Staunton Star - Times - Published in the Interest of the Staunton Community for Over 143 Years

Illinois dog tests positive for coronovirus infection

 


On Feb. 6, a team led by pathobiology professor Ying Fang, a virologist at the University of Illinois Urbana-Champaign, diagnosed a pet dog in Chicago with infection with SARS-CoV-2, the virus that causes COVID-19 in humans. This is the first dog in Illinois to test positive for the coronavirus.

Veterinarians believe the source of infection was a SARS-CoV-2-infected pet-sitter who had cared for the dog at the time of infection while the dog’s owners were away.

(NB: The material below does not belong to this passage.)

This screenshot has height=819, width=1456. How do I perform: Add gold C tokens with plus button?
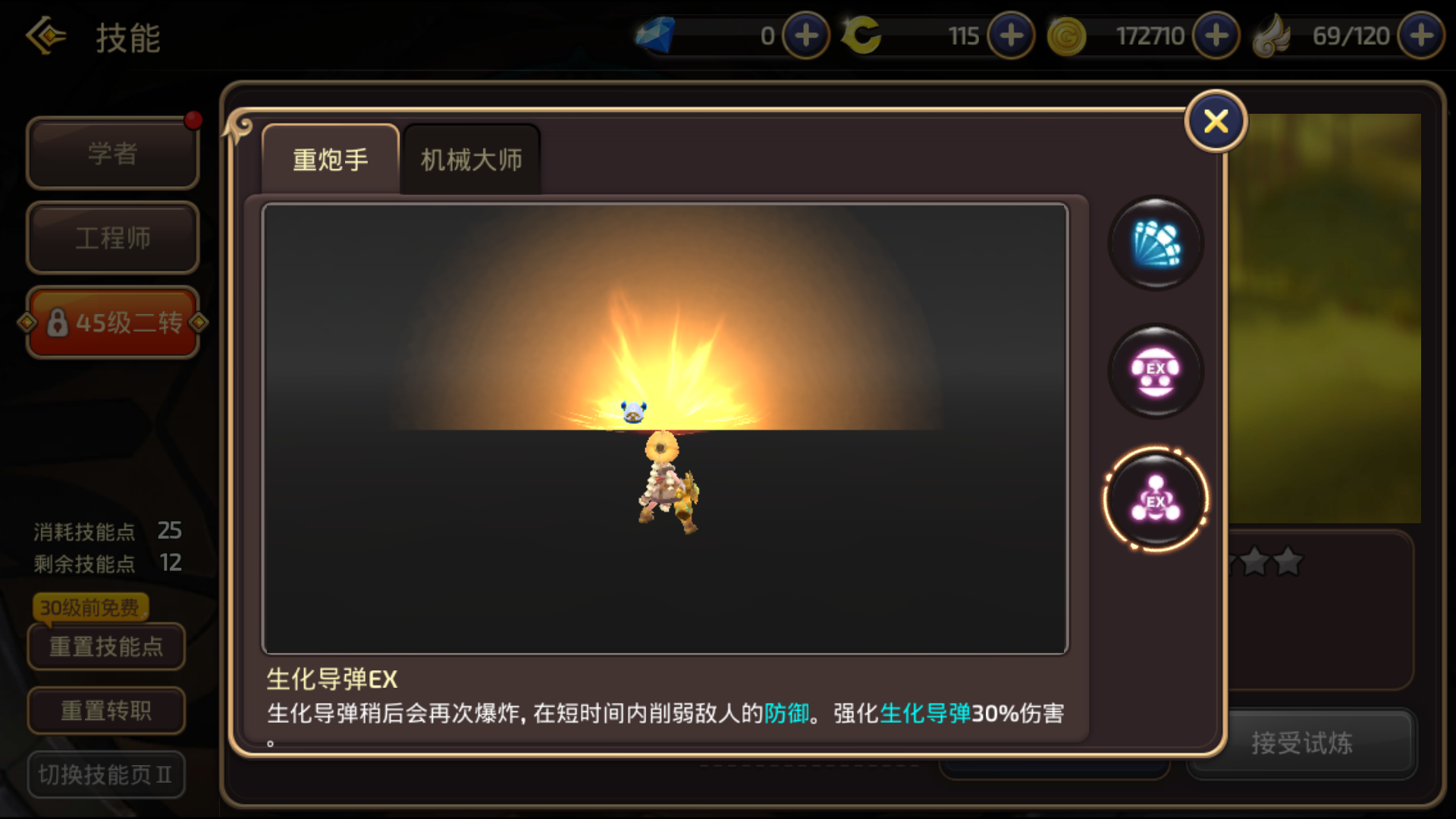pyautogui.click(x=1011, y=35)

The dog developed respiratory symptoms after exposure to the pet-sitter. When the dog failed to get better after a few weeks, the treating veterinarian, Dr. Drew Sullivan, the director of the Medical District Veterinary Clinic in Chicago, sent samples to the U. of I. laboratory for testing. This clinic is owned and operated by the U. of I. College of Veterinary Medicine.

After the team’s initial test, the sample was sent to the National Veterinary Services Laboratory in Ames, Iowa. This lab is part of the U.S. Department of Agriculture’s Animal and Plant Health Inspection Service. The Iowa lab confirmed the test result.

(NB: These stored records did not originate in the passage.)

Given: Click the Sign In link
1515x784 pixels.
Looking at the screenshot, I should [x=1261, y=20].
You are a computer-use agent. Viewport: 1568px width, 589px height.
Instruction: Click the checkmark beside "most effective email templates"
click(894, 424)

Can infected dogs infect humans? Health officials have not seen a case of a dog infecting a human. In the case of this dog, even though it had respiratory symptoms for some time, its owners tested negative for COVID-19.

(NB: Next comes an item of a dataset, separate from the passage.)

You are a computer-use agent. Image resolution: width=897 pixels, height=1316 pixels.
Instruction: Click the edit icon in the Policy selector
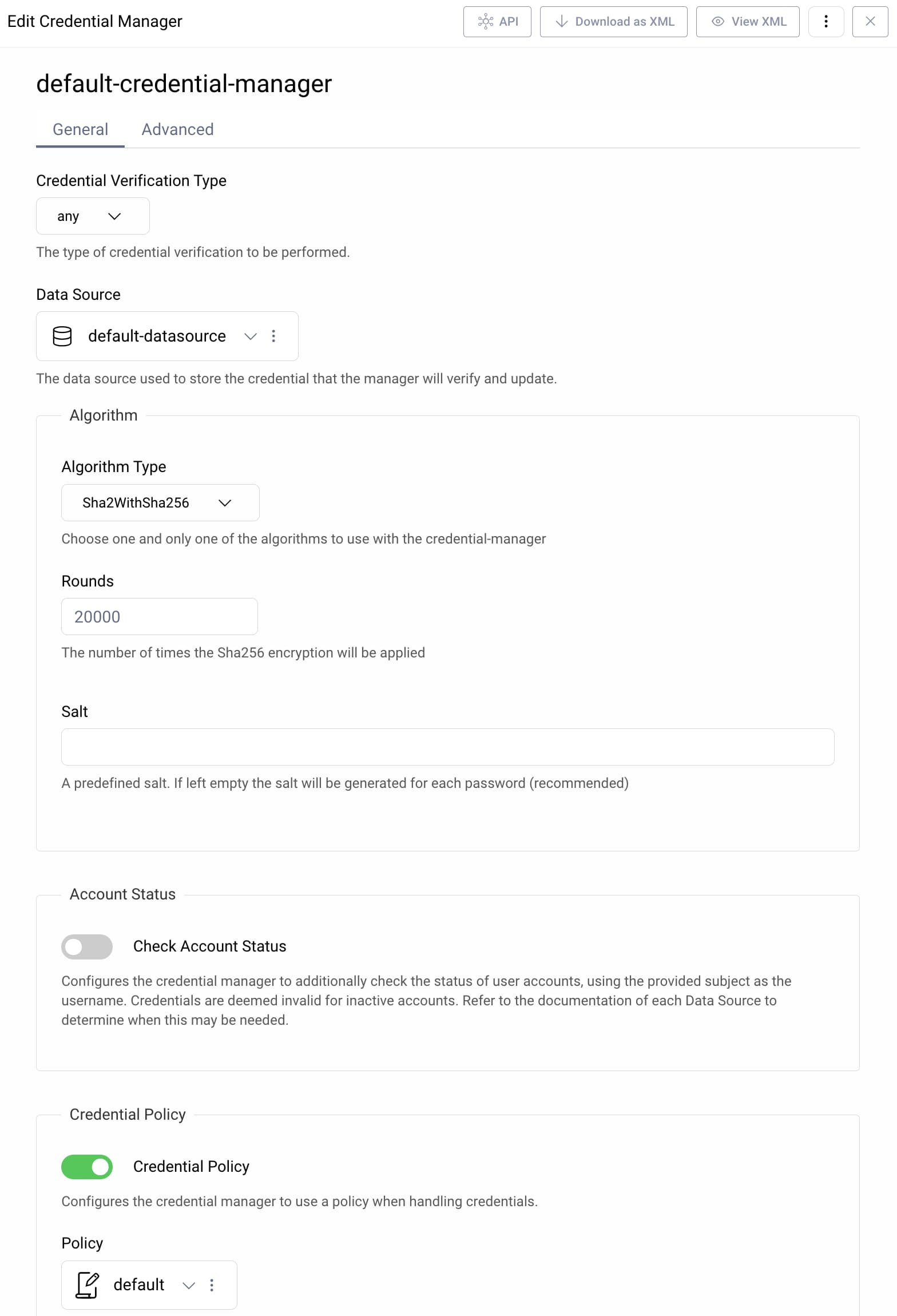pos(87,1285)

Other studies have found that domestic cats, tigers and lions are susceptible to SARS-CoV-2 infection. These findings cause great concern about the potential for human-to-animal and animal-to-human transmission, along with the virus mutations that appear as the virus goes back and forth between species.

Professor Fang's team has a goal to design and prepare better, faster ways of detecting and tracking coronavirus in animals. They also hope to develop a feline animal model that will offer insight into how the disease behaves in cats. Their data will be incorporated into models for understanding the risk of animal infection for veterinarians, other animal care professionals and the general public.